▶ [DATA SHOWN]
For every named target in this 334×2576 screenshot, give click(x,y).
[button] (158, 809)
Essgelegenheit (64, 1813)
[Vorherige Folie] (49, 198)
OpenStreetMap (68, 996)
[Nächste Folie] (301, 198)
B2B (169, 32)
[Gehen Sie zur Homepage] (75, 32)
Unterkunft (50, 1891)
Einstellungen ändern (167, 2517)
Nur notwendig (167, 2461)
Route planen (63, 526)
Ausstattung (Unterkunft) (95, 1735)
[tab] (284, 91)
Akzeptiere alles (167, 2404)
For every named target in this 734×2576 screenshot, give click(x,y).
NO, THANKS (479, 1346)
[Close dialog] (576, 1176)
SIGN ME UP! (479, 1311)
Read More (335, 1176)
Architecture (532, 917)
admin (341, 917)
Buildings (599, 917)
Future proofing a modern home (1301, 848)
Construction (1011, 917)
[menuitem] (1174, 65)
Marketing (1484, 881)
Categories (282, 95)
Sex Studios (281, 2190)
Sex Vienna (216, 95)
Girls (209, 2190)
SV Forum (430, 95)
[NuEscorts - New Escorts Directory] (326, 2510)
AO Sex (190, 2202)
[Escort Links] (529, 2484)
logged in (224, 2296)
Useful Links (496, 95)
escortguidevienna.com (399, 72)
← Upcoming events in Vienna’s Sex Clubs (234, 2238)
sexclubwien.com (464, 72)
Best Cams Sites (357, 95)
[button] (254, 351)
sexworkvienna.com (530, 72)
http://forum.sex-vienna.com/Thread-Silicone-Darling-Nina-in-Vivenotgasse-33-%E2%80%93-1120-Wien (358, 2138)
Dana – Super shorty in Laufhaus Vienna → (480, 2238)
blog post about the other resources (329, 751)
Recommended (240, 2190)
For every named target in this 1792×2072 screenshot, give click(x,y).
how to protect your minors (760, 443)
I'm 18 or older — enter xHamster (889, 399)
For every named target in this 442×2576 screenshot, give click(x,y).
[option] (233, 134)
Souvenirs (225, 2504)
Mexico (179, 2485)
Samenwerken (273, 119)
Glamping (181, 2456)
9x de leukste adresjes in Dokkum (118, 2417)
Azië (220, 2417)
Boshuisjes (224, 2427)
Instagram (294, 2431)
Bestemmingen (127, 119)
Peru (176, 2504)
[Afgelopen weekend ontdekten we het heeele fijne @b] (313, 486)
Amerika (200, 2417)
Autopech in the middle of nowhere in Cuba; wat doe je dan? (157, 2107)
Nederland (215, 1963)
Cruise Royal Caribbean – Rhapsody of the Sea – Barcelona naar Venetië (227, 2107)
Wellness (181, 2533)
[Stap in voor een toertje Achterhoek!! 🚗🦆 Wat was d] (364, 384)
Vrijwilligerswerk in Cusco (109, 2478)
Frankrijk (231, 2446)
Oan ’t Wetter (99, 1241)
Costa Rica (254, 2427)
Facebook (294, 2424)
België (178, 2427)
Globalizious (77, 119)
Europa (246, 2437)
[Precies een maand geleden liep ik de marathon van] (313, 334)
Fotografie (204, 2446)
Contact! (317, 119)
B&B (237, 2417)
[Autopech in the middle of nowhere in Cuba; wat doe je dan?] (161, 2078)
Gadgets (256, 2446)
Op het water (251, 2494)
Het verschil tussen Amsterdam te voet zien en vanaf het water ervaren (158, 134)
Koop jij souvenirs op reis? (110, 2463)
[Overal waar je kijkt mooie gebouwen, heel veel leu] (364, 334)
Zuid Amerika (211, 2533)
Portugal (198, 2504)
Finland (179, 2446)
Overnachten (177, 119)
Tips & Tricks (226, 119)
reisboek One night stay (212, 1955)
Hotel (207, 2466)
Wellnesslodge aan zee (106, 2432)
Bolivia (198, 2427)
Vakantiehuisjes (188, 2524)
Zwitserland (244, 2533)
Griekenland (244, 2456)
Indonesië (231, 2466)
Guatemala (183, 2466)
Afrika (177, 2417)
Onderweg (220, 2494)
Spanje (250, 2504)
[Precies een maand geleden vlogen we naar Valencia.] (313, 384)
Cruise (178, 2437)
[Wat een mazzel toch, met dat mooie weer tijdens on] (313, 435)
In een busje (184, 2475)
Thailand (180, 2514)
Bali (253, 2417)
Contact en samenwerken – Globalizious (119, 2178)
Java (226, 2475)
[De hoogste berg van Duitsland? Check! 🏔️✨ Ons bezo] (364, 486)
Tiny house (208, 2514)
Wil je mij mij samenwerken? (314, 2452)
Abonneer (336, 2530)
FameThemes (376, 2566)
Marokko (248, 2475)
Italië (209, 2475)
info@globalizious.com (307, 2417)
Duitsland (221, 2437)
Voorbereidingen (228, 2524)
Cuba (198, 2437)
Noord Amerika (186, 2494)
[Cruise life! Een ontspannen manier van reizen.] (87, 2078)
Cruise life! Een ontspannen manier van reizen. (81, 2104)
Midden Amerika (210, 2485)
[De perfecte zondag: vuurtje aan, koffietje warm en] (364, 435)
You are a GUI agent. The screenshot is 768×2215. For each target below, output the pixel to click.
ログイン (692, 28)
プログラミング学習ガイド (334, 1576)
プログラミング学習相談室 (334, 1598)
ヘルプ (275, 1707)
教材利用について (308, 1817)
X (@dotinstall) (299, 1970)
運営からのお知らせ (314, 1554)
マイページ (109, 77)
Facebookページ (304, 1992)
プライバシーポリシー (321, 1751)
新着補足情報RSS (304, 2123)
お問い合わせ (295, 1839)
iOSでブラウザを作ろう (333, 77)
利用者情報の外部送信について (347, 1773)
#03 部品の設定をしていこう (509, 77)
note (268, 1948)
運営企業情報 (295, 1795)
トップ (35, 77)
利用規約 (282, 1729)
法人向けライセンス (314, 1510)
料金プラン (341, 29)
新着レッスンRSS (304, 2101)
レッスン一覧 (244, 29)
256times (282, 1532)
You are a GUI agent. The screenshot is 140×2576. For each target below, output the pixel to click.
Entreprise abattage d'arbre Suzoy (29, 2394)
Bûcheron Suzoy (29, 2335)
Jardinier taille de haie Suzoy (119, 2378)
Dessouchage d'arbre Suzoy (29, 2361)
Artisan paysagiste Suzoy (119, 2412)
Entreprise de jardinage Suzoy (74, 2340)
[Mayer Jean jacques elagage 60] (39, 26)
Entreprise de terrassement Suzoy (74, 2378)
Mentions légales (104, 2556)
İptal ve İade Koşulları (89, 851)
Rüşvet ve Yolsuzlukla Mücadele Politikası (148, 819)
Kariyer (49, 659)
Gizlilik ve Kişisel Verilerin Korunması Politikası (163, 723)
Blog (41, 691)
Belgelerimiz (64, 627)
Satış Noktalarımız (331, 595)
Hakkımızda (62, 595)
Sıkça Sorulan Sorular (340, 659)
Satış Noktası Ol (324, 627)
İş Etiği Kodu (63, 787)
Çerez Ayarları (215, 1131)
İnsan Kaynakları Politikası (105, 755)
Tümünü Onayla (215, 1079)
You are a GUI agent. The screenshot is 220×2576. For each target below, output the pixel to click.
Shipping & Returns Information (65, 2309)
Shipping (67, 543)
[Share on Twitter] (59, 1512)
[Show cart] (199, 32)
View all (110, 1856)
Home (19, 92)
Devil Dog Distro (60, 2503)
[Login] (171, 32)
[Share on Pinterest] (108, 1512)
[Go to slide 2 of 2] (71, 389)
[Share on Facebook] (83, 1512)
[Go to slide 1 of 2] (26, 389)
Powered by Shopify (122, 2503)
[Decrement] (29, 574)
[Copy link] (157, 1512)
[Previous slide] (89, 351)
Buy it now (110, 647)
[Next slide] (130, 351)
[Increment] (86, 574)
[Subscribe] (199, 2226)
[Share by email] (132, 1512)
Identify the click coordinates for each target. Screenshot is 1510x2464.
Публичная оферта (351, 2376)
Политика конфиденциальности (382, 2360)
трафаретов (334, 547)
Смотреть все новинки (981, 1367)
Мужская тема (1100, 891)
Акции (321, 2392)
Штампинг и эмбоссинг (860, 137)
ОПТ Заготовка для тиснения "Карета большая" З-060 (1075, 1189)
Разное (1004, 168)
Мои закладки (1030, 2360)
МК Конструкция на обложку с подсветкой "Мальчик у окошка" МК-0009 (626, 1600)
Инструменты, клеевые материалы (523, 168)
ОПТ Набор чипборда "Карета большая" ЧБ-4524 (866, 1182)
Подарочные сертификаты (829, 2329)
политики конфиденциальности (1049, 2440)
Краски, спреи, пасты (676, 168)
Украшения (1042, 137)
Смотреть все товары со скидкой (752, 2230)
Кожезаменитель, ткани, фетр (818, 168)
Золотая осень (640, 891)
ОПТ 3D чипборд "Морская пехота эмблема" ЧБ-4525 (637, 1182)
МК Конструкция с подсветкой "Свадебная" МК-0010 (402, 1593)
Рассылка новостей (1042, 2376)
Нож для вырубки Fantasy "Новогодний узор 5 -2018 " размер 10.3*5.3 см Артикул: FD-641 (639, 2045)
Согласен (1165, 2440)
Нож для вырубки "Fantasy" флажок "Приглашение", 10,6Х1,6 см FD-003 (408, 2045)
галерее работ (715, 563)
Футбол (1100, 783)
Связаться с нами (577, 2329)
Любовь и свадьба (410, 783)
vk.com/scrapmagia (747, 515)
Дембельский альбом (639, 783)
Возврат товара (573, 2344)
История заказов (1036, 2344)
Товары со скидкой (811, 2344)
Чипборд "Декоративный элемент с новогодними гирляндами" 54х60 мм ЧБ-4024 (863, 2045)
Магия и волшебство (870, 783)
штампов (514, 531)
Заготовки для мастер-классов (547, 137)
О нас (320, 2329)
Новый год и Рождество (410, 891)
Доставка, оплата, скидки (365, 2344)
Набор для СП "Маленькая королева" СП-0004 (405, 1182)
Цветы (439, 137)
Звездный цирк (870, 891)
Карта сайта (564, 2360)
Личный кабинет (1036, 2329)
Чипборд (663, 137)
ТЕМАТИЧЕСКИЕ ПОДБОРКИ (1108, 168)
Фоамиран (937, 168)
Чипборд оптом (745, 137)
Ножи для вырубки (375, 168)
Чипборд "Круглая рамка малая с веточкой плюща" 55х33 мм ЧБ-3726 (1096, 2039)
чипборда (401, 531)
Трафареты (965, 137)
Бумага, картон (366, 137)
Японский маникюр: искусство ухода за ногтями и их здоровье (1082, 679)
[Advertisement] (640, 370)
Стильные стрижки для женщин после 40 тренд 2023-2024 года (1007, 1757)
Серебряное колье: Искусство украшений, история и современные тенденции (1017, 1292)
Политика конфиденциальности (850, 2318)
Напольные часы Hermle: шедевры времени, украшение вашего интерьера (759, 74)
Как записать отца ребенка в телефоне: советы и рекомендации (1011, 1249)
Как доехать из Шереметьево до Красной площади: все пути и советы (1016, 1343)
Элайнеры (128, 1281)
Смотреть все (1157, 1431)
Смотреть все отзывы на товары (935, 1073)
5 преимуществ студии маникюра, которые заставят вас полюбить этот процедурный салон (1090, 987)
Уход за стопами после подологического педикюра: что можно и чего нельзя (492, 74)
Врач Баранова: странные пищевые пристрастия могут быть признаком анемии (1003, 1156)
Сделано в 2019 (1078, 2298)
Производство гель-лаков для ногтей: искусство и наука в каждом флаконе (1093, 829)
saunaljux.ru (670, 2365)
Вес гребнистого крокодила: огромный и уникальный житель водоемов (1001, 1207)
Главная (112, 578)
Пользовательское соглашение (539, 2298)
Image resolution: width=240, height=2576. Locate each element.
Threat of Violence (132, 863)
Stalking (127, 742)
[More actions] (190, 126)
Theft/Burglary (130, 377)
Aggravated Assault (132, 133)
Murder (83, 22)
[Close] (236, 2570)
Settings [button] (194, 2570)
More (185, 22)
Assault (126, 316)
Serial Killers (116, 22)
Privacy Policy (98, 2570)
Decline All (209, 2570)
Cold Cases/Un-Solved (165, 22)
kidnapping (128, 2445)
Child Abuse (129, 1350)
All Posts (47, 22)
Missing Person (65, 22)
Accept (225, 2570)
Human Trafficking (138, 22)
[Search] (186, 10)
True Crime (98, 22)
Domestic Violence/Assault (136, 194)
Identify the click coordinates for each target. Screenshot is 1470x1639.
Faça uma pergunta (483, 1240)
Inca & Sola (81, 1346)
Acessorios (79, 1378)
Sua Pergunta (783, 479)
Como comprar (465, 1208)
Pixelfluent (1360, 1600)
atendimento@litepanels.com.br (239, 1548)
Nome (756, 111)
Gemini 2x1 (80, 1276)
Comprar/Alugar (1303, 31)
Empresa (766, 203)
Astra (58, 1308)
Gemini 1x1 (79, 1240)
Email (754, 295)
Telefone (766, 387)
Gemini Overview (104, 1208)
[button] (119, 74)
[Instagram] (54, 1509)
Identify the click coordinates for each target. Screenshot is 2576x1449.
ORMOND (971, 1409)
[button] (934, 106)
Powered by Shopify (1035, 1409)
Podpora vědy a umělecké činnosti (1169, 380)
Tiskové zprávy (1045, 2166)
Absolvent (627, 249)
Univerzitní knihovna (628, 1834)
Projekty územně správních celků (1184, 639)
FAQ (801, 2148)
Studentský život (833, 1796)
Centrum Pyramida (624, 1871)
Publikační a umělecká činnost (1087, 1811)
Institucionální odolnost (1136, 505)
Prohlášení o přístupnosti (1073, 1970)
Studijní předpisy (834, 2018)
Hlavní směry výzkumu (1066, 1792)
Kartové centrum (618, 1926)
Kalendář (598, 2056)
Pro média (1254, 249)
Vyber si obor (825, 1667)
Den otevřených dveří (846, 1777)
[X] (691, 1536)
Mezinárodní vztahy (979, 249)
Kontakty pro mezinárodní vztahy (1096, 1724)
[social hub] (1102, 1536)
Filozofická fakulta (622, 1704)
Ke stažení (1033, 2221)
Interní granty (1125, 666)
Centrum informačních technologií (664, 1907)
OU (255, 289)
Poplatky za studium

▶ [EXERCISE OBJECTIVE]
Could you return exactly the stretch of the data above that starts at the line with "[Share on Pinterest] (108, 1512)" and ends at the line with "Согласен (1165, 2440)", both lines included?

▶ [EXERCISE RESULT]
[Share on Pinterest] (108, 1512)
[Go to slide 2 of 2] (71, 389)
[Share on Facebook] (83, 1512)
[Go to slide 1 of 2] (26, 389)
Powered by Shopify (122, 2503)
[Decrement] (29, 574)
[Copy link] (157, 1512)
[Previous slide] (89, 351)
Buy it now (110, 647)
[Next slide] (130, 351)
[Increment] (86, 574)
[Subscribe] (199, 2226)
[Share by email] (132, 1512)
Identify the click coordinates for each target. Screenshot is 1510x2464.
Публичная оферта (351, 2376)
Политика конфиденциальности (382, 2360)
трафаретов (334, 547)
Смотреть все новинки (981, 1367)
Мужская тема (1100, 891)
Акции (321, 2392)
Штампинг и эмбоссинг (860, 137)
ОПТ Заготовка для тиснения "Карета большая" З-060 (1075, 1189)
Разное (1004, 168)
Мои закладки (1030, 2360)
МК Конструкция на обложку с подсветкой "Мальчик у окошка" МК-0009 (626, 1600)
Инструменты, клеевые материалы (523, 168)
ОПТ Набор чипборда "Карета большая" ЧБ-4524 (866, 1182)
Подарочные сертификаты (829, 2329)
политики конфиденциальности (1049, 2440)
Краски, спреи, пасты (676, 168)
Украшения (1042, 137)
Смотреть все товары со скидкой (752, 2230)
Кожезаменитель, ткани, фетр (818, 168)
Золотая осень (640, 891)
ОПТ 3D чипборд "Морская пехота эмблема" ЧБ-4525 (637, 1182)
МК Конструкция с подсветкой "Свадебная" МК-0010 (402, 1593)
Рассылка новостей (1042, 2376)
Нож для вырубки Fantasy "Новогодний узор 5 -2018 " размер 10.3*5.3 см Артикул: FD-641 (639, 2045)
Согласен (1165, 2440)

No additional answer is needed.